Soon after earning his MFA at Tyler School of Art, in Philadelphia, Pennsylvania, Uliano opened his own landscape company in the Philadelphia area. That’s when he met Doylestown ceramic artist Lisa Naples. Sensing he was unhappy, Naples urged Uliano to return to clay. Her belief in him was so convincing that he sold his business and went to work in Naples’ studio where he started using red earthenware clay in earnest. He credits Naples with both boosting his confidence and helping further his technical skills. To this day, Uliano continues to work with earthenware, using the same slip from Naples’ studio, almost as a tribute to the influence she has had on him.

He had been a fan of Speedball underglazes when he met a representative from the company at the National Council on Education for the Ceramic Arts (NCECA) conference in 2014. They’ve been a sponsor of his ever since, sending him products over the years to support his creative process. To achieve his surfaces, Uliano applies Speedball underglazes over the white slip, outlines his images with an Amaco Velvet black underglaze, then scratches through the layers with an etching needle to reveal some of the red clay. He glaze fires with Laguna’s Clear Cone 1 Glaze, and sometimes does a second luster glaze firing.

These days, Uliano prefers not to earn a living solely by selling his work. He wants to make what compels him rather than spend his days meeting the demands of the marketplace. Admittedly, he realizes this might not make the most sense in terms of gaining commercial success. Galleries tend to want a cohesive, recognizable body of work from the artists they represent, and he’s certainly risen to the occasion to meet those expectations in the past. His narrative cups sell well and he knows he can turn to those when the need arises. Yet ultimately, his interests go beyond the format of a narrative functional vessel.

Embracing Discomfort

Uliano admits he’s not as compelled or driven as when he was younger, and the mental and emotional demands of teaching sometimes make it difficult to sustain the energy needed for his own work. He’s okay with this though. Even when he’s on a hiatus from working with clay, he’s doing something with his hands—building furniture, learning to sew, working on car engines. He admits that if he’s not “in the scene,” he can stay away from clay longer than he’d like. Feeling connected to other ceramic artists helps push him back to the studio. He likens it to exercise: we know it’s good for us, but we sometimes have to talk ourselves into it. Setting deadlines, having some outside pressure, or feelings of “guilt over not being a good artist,” motivate him to get back to work. Ironically, it’s when he’s not in a making cycle that he often feels at his best. And when things aren’t going well, he knows he’s not far from getting back to the studio. It’s the hard stuff, the brutal stuff, what’s ugly, that continues to motivate him. He still struggles with the urge to get all his ideas out at once and worries whether his work seems cohesive, “If someone looks you up online, what do they see? Hopefully some kind of evolution will be apparent.” Navigating the desire to stay in a creative state of flux while being aware of his presence in the art world is tricky business. The idea of a production line lacks appeal since repeating a successful form doesn’t interest him. A plate of his with a gold luster drip garnered a lot of attention after appearing in Ceramics Monthly’s Emerging Artist feature in the May 2015 issue. When a few commercial galleries and designers contacted him about selling the work and asked him to make more, he rejected the idea, having moved on from that work after achieving what he was going for. The idea of going back and mass producing it seemed absurd. The gestural swipe of gold on that ragged earthenware form feels unexpected, perhaps reflective of both feeling lost between the world of academics and his blue-collar upbringing, and his place in the art world. “In many ways, I’m a ditch digger dirtbag with a gold swipe of two degrees on him.”

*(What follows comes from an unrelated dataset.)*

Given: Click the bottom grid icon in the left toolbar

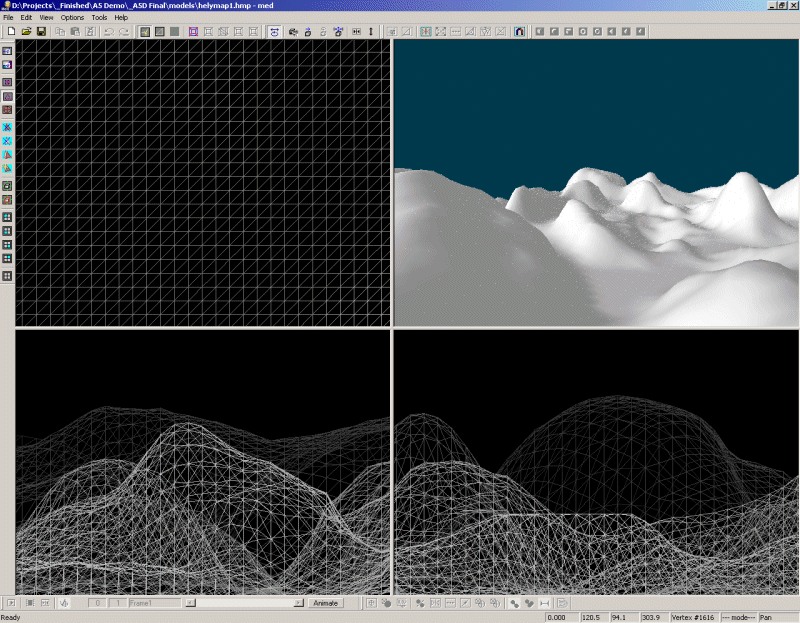Looking at the screenshot, I should (7, 275).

Bowl, 22 in. (56 cm) in diameter, wheel-thrown earthenware, slip, underglaze, glaze, fired to cone 1 in an electric kiln, luster, 2015.

Insecurity continues to serve Uliano creatively and a “compulsion with boredom” keeps him curious about himself and the world. A quote from the book Zen Mind, Beginner’s Mind by Shunryū Suzuki reads, “In the beginner’s mind there are many possibilities, but in the expert’s there are few.” While the goal of many artists may be to strive to reach a state of mastery or expertise, for Uliano, this feels like a trap. He believes art is about innovating, and certainty has no place in that arena. Discomfort is necessary for possibility to exist, so why not embrace it? When asked how being a teacher affects his work, he says he hopes that he’ll continue to make work that is worthy of his students. Uliano hopes to draw back the curtain a bit in being upfront about his career, recalling that when he was younger, he didn’t hear enough of those voices. “When we see ourselves as experts, we become more interested in protecting that status than in growing.” He’s fine if you think his work is disjointed or unpolished, and he rejects the impulse to appear as though he has it all figured out. “That separates people. I want to connect with those who feel like I do. ”

the author Susan McHenry is a studio potter, writer, and educator based in Kalamazoo, Michigan. To learn more, visit www.emptyvesselpottery.com.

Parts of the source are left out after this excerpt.